We recognize that treatment with IC100 partially corrected the transcriptional changes induced by hyperoxia compared to normal-developed retinas in the RA-PBS group. These results are expected, given that IC100 treatment was provided on P12 when the retinas had been exposed to hyperoxia for 5 days, and the vascular injury and inflammation were induced by hyperoxia at this time. This hyperoxia exposure and treatment sequence closely resemble the clinical practice in ROP diagnosis and treatment.
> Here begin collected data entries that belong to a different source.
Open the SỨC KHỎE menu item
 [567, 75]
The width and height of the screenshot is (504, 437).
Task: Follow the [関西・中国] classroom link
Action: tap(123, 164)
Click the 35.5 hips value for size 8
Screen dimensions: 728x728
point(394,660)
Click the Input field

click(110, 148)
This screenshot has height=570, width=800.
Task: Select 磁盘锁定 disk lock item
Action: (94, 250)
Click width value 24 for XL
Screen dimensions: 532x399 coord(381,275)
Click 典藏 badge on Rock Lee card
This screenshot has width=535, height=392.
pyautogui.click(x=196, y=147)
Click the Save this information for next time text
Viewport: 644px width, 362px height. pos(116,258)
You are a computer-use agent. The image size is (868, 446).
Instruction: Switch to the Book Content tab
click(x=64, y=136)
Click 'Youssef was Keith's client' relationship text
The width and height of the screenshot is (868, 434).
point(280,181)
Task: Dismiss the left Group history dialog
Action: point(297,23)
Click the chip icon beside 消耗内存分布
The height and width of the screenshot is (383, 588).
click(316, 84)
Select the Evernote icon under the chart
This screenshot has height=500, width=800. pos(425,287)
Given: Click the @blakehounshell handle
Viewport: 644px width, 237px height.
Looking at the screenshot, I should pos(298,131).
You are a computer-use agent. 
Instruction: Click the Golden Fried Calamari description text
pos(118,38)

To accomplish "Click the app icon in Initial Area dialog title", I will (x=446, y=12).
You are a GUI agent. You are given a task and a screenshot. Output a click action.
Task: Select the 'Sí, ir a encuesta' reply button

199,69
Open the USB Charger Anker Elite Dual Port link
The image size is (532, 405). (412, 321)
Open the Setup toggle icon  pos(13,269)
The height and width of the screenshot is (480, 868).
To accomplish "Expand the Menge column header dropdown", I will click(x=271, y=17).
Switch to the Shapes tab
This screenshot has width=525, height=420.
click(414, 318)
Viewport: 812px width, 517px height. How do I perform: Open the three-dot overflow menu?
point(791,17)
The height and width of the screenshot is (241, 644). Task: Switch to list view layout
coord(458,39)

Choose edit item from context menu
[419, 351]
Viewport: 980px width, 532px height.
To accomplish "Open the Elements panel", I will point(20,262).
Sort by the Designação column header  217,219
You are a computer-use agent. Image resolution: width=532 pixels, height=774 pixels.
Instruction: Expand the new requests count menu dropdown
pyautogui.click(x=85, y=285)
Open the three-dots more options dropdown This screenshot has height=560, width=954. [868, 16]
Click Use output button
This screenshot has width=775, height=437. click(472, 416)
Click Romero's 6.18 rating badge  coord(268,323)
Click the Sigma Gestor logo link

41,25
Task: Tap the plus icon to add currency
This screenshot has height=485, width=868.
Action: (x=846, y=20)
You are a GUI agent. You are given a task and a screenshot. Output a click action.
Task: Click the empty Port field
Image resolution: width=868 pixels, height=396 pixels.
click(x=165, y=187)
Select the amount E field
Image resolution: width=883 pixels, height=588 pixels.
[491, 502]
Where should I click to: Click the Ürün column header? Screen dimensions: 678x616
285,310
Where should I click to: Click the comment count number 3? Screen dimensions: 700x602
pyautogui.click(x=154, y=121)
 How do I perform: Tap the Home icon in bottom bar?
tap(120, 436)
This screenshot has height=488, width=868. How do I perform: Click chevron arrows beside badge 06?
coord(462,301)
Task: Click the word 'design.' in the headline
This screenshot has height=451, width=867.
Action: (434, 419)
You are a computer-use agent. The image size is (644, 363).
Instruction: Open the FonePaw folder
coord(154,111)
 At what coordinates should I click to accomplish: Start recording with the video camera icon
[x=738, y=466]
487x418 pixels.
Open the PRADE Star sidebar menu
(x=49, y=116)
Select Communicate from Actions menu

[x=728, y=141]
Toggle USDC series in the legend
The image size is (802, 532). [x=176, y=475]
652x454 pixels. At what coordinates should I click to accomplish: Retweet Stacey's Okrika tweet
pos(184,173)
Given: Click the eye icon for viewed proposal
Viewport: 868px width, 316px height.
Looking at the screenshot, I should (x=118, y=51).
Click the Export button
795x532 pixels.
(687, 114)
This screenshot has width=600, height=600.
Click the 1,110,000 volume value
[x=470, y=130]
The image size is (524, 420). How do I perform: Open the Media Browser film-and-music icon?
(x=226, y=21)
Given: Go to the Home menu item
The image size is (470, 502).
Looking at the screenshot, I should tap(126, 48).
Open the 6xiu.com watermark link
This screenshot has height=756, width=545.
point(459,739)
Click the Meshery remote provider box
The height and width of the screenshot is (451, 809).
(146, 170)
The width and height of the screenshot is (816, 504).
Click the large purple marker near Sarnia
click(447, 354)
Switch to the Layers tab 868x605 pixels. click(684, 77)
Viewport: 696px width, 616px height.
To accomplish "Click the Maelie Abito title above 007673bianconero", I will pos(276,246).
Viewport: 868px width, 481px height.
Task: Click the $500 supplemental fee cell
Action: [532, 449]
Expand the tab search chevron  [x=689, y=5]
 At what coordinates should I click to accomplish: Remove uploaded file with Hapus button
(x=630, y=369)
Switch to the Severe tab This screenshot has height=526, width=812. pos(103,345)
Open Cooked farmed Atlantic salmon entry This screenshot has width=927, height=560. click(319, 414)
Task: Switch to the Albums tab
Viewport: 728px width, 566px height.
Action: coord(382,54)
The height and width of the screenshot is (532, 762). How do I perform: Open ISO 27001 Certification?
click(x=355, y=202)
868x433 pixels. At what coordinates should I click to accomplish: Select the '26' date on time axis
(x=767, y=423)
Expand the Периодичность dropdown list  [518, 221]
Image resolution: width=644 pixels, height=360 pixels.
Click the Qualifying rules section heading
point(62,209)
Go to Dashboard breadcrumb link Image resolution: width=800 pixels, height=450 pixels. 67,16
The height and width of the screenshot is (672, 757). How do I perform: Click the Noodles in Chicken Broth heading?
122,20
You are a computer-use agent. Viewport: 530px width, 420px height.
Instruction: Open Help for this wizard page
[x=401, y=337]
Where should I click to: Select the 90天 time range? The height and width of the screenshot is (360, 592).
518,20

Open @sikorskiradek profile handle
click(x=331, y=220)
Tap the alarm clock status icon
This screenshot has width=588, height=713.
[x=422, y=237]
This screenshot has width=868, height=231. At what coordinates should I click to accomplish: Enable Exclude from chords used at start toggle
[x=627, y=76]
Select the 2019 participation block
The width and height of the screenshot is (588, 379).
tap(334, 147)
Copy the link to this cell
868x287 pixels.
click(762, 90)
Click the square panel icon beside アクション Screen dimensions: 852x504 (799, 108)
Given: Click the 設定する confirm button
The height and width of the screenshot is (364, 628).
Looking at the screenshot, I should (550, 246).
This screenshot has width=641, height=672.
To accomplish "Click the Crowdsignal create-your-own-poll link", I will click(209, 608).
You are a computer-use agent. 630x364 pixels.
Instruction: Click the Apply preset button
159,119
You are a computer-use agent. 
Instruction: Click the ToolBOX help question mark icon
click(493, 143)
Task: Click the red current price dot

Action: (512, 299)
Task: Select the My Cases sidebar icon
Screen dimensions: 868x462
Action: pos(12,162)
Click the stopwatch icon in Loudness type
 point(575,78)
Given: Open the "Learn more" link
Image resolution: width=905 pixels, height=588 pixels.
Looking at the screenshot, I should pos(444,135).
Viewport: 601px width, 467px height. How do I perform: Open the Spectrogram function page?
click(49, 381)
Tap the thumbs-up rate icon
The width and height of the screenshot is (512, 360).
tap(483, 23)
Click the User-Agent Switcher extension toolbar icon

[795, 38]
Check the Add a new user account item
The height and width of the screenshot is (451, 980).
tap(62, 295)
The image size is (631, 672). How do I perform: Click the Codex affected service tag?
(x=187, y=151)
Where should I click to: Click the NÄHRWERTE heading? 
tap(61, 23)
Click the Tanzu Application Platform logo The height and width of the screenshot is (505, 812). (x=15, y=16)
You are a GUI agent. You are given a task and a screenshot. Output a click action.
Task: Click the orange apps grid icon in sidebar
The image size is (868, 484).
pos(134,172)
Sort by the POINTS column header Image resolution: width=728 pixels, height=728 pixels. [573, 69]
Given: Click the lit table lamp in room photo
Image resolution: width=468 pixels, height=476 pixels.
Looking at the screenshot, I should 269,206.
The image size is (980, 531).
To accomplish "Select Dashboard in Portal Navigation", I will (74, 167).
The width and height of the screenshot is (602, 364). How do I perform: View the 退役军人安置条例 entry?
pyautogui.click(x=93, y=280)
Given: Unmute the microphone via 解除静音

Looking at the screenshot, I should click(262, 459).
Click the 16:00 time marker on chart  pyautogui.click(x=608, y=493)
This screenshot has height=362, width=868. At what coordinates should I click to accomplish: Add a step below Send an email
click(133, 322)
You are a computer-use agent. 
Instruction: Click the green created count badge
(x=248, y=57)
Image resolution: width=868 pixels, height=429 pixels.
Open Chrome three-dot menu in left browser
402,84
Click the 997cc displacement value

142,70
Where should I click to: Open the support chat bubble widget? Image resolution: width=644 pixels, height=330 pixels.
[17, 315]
In conclusion, this study demonstrates that hyperoxia activates ASC in mouse retinas. Treatment with IC100 largely attenuates abnormal vascularization, inflammation, retinal thinning, and retinal dysfunction in a mouse model of OIR. We provide transcriptional effects of hyperoxia and IC100 treatment in addition to the structural and functional changes in this model. The results from this study, combined with our recently published data on the effects of GSDMD deficiency in ameliorating hyperoxia-induced lung and retinal injury in neonatal mice [
26], highlight that the inflammasome-cascade is central to hyperoxia-induced premature multi-organ damage including the retinas. Additional studies are needed to test this antibody in other rodent models of OIR to gain evidence that targeting ASC may be beneficial for treating ROP in premature infants.